All of the above indicates the prospect of using the THz irradiation for medical applications both for therapy and for the diagnosis of various pathologies. It appeared that the IR - THz irradiation can be also applied to design the medical devices for the special therapy and prophylactics of different diseases, because the vast majority of the most important biochemical reactions in human body appear to be enhanced by optical pumping in this spectral range. “IR-Dipole”, the device that has been constructed to bring these ideas to life generates a IR-THz irradiation in 1 – 700 nm wavelength range provided by the terahertz modulation frequency value from 40 GHz to 3.5 THz. The device has been developed using the different techniques within frameworks of the silicon planar nanotechnology. 

But this is just a first step. What is needed next is an entire library of the unique THz signatures associated with every DNA oligonucleotide. That should be possible. This aim to start by analyzing the THZ resonance properties of each of the monomer and dimer molecules that make up oligonucleotides. The THz signatures from these should provide a kind of personalized medicine by creating individual THz chips for non-invasive control and constant correction of physiological parameters of the body: sugar level, etc.

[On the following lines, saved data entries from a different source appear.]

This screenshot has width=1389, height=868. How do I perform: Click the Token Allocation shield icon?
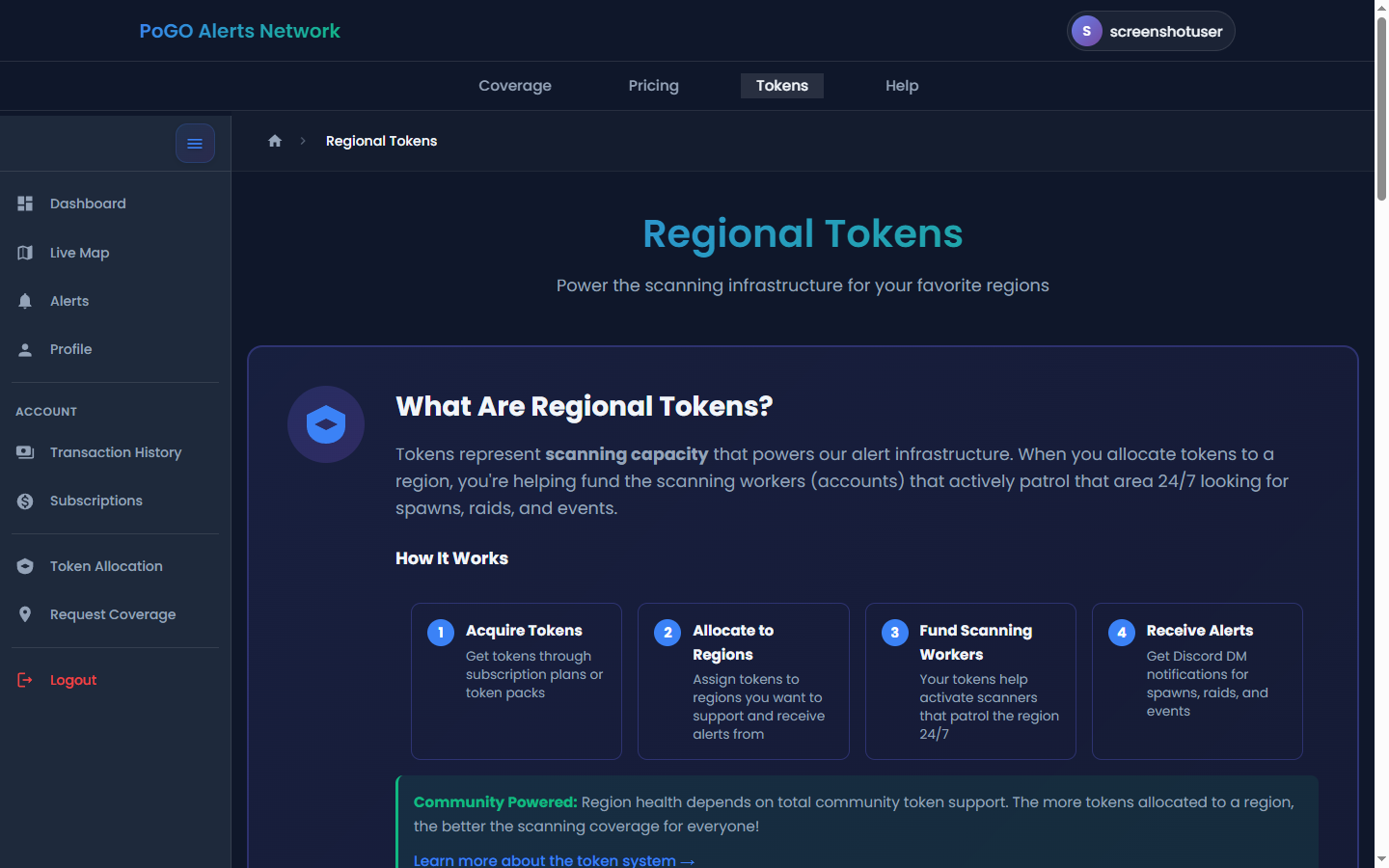(x=25, y=566)
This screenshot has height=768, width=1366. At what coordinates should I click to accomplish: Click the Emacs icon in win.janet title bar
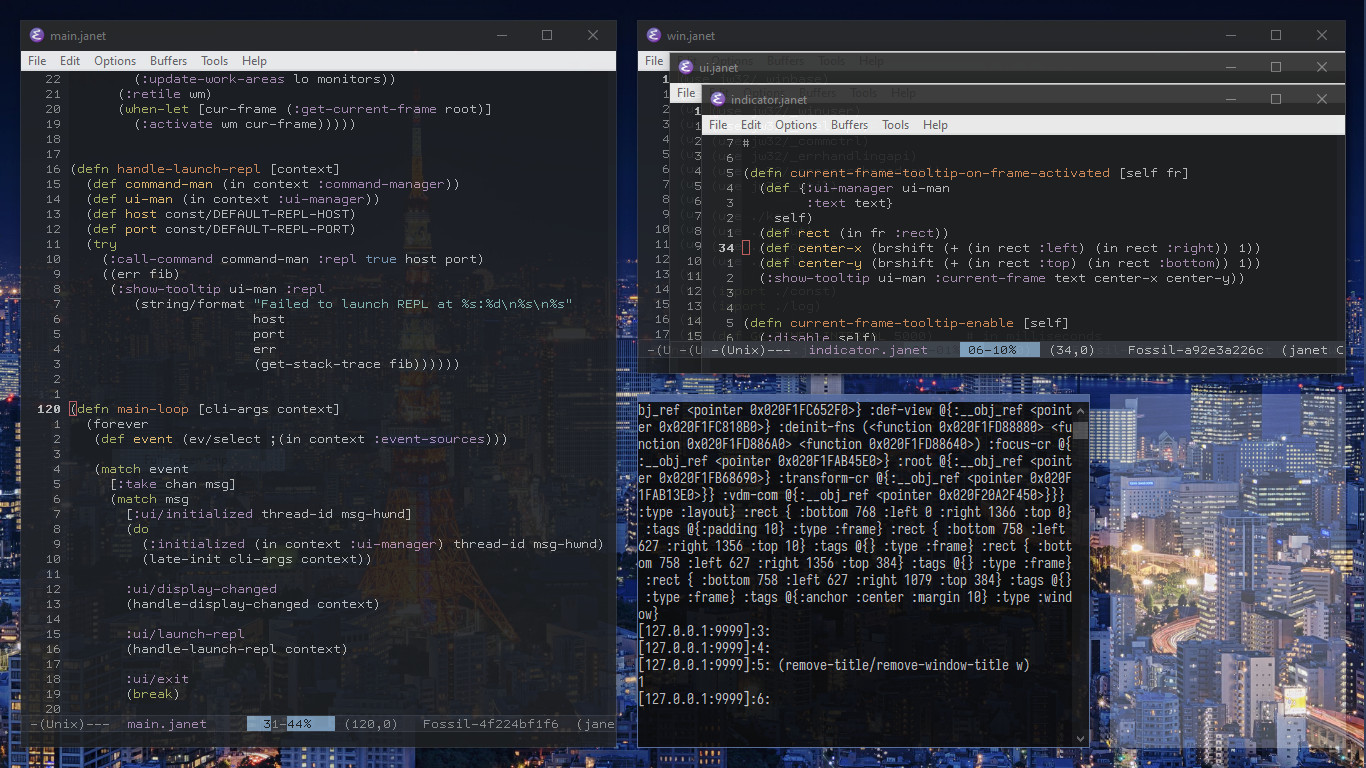[654, 35]
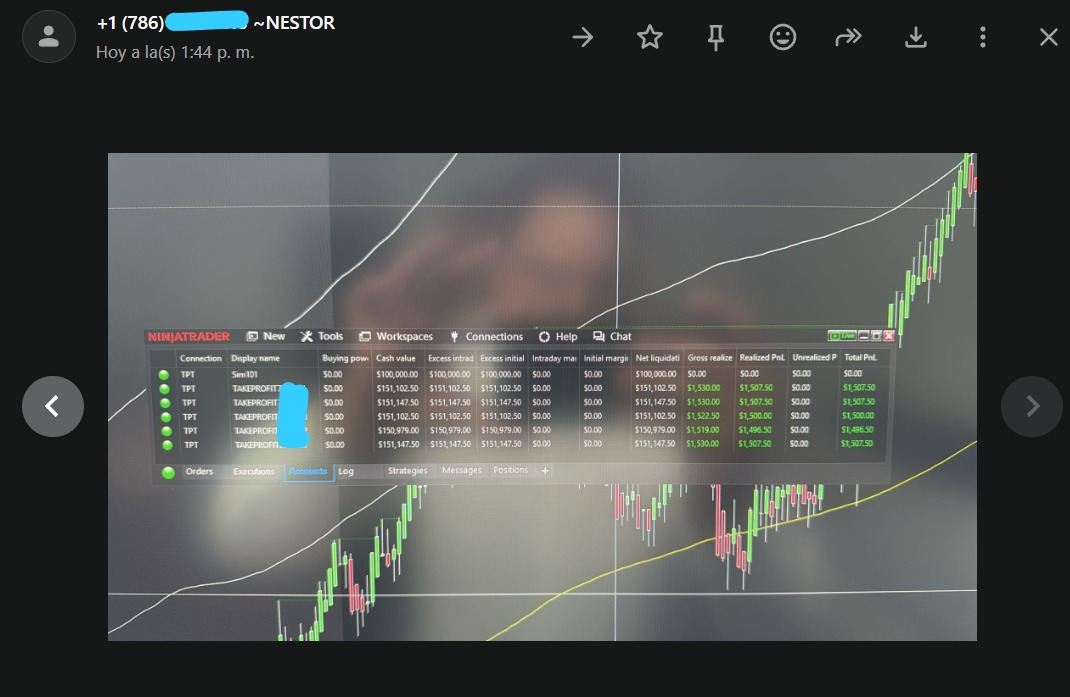Open the NinjaTrader Tools menu
The height and width of the screenshot is (697, 1070).
coord(322,337)
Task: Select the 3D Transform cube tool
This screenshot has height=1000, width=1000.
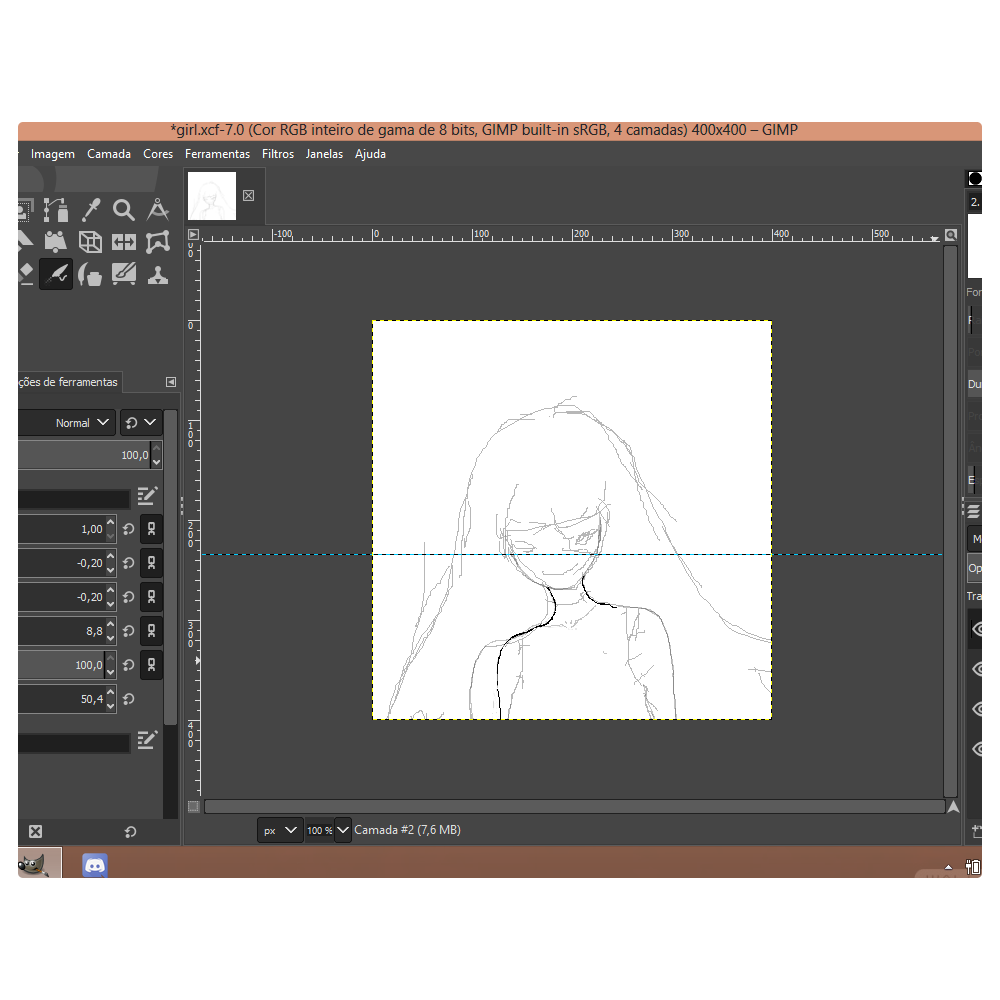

Similarly, such chips by frequency selection should control the characteristics of spin-dependent oxygen transport through iron ions in hemes, thereby repeatedly enhancing protective functions in pulmonary lesions regardless of the type of virus responsible for them. 

Frequency selection in the terahertz range of the electromagnetic spectrum is able to lead to a controlled increase in intracellular and extracellular transport of proteins due to the controlled ATP GTP reaction (see[13]), thereby increasing the immune characteristics of the body, as well as - impeding the development of oncological diseases. Finally, today practically there are no technical and technological obstacles to the practical implementation of individual THz chips capable of performing the specified functions.

The work was carried out as part of a research program planned at affiliated organizations. No external funding was received for this study.

All procedures performed in a study involving people comply with the ethical standards of the institutional and / or national committee for research ethics and the 1964 Helsinki Declaration and its subsequent changes or comparable ethical standards. Informed consent was obtained from each of the participants in the study.